O ser e o agir do sujeito no mundo são desde sempre um constante embate (tensão
sustentada) entre o repetível e o irrepetível, o mesmo e o outro, a significação e o tema,
polêmica do sujeito consigo mesmo no nível da consciência, em que lutam as noções
coletivas impostas e a necessidade que ele tem de criar noções para si mesmo; polêmica
com o dito, as enunciações passadas, e com o dizível, as futuras enunciações
presumíveis; polêmica com enunciações presentes, em que nem sempre o presumido por
um sujeito é exatamente o presumido pelo outro; polêmica, enfim, entre a imagem que o
sujeito tem de si e a imagem que o outro lhe traz, e entre a imagem que ele faz do outro e
que o outro tem de si mesmo.
O sentido (e o sujeito), em todos os seus níveis, surge sempre da tensão, da
polêmica, da diferença, unindo na arena da simultaneidade arquitetônica o centrífugo e o
centrípeto, o singular e o universal, o repetível e o irrepetível, o eu e o outro.
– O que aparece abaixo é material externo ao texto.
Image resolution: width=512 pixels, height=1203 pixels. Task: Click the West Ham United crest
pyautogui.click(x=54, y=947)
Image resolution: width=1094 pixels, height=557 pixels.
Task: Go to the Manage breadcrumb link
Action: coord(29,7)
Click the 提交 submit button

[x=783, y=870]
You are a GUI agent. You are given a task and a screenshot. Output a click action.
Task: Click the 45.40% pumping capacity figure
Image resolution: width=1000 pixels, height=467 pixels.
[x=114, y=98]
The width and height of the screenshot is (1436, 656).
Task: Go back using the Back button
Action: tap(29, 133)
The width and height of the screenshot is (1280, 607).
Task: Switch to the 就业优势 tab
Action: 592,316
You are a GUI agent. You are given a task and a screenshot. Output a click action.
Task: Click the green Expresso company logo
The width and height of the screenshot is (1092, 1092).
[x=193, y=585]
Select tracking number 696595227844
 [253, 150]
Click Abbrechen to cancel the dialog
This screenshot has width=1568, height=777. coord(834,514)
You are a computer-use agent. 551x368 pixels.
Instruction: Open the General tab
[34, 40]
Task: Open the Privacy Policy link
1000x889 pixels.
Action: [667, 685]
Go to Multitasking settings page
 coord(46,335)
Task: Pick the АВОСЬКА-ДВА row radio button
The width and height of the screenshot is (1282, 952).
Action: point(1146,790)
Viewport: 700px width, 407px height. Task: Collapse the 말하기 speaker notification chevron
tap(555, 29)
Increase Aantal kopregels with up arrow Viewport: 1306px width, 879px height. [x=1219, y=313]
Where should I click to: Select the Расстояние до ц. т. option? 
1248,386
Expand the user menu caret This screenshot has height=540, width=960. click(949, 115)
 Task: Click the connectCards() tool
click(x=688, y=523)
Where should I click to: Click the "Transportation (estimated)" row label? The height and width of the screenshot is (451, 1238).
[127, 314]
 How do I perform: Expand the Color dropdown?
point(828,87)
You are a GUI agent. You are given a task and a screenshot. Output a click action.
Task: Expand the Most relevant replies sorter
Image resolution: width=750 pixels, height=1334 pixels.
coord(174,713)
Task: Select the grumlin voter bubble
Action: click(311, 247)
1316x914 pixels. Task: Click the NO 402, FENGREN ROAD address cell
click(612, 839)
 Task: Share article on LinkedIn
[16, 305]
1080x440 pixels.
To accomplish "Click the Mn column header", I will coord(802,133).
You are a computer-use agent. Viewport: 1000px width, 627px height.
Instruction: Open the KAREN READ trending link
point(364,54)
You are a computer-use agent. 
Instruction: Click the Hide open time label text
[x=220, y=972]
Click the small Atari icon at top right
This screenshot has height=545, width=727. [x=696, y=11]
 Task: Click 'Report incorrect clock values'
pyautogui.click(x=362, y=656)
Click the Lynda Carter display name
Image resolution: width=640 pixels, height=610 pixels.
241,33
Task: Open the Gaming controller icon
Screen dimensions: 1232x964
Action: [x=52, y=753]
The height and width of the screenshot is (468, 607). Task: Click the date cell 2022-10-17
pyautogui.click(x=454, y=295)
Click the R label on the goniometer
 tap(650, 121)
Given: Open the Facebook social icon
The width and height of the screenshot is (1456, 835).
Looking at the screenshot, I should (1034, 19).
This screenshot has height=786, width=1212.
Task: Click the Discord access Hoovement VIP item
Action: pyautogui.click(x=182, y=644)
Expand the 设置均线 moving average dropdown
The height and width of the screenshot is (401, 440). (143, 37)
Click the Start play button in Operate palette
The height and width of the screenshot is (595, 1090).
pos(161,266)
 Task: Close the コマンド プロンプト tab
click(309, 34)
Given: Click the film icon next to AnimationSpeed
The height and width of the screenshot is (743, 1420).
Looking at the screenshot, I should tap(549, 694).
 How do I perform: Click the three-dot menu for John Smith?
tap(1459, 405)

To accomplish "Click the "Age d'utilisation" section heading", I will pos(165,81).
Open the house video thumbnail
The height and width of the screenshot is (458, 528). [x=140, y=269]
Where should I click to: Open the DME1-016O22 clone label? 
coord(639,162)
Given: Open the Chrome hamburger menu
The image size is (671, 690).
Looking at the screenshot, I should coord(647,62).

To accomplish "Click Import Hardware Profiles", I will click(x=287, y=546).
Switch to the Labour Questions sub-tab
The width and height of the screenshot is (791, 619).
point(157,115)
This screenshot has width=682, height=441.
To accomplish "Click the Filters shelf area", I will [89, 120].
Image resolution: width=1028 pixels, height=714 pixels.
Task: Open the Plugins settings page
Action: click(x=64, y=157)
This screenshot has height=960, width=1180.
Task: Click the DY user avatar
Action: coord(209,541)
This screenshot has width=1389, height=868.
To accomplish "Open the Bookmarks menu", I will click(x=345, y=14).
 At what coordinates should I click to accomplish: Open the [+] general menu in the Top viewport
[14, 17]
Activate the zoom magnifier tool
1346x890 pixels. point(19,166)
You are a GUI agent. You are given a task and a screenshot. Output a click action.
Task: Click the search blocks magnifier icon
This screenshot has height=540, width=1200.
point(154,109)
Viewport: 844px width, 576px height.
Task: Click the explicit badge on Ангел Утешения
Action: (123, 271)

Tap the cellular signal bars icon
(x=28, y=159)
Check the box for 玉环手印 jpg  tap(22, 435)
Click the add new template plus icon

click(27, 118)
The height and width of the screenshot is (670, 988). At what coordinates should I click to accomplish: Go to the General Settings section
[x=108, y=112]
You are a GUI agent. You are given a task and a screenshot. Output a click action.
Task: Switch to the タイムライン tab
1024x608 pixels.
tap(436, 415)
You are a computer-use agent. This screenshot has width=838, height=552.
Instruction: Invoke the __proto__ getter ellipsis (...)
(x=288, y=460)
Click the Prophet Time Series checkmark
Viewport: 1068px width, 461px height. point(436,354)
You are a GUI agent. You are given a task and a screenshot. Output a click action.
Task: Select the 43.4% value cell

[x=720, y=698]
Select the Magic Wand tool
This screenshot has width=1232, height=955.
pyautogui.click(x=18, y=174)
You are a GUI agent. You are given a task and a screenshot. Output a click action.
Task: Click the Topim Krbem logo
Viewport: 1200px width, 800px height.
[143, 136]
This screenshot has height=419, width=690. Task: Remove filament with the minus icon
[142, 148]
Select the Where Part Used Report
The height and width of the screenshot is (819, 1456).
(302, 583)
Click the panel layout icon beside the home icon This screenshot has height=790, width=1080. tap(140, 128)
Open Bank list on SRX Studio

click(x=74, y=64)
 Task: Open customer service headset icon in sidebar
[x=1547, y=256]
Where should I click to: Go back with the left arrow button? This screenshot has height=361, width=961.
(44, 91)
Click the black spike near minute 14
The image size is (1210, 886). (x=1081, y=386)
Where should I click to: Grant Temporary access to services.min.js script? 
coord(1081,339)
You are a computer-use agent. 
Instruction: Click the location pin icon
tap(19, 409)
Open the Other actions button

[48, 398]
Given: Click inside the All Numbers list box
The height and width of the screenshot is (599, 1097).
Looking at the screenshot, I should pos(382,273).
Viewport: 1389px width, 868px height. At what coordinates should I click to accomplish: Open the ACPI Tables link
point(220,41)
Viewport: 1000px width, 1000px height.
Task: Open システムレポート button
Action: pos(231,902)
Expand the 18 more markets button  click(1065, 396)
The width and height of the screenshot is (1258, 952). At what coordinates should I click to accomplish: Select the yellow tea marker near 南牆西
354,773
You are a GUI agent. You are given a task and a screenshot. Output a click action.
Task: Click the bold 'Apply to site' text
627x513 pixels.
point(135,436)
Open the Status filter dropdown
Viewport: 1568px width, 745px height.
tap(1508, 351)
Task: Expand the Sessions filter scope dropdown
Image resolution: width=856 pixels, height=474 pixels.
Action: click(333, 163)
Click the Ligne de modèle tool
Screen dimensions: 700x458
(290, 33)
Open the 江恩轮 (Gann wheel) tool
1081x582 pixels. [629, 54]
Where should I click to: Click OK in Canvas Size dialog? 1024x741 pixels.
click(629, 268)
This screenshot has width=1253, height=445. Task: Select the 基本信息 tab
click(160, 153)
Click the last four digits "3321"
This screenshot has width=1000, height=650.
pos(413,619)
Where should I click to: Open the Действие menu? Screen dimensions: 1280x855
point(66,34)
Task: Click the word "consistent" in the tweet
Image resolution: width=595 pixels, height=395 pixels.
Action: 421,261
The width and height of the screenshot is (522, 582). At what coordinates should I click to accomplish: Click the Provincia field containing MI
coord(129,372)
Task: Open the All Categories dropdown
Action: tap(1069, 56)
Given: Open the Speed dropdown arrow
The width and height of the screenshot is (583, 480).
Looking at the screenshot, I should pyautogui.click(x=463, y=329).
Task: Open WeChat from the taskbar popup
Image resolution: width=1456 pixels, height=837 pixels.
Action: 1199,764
Portanto,
dizer é dizer-se. E, ao dizer, o sujeito se compromete, corre riscos, em sua relação
interconstitutiva com o outro. Viver, por conseguinte, é não só comprometer-se (com o
outro), responder por si e ser responsivo ao outro, mas igualmente levar o outro a
comprometer-se, responder pelo outro e ser responsivo a si mesmo.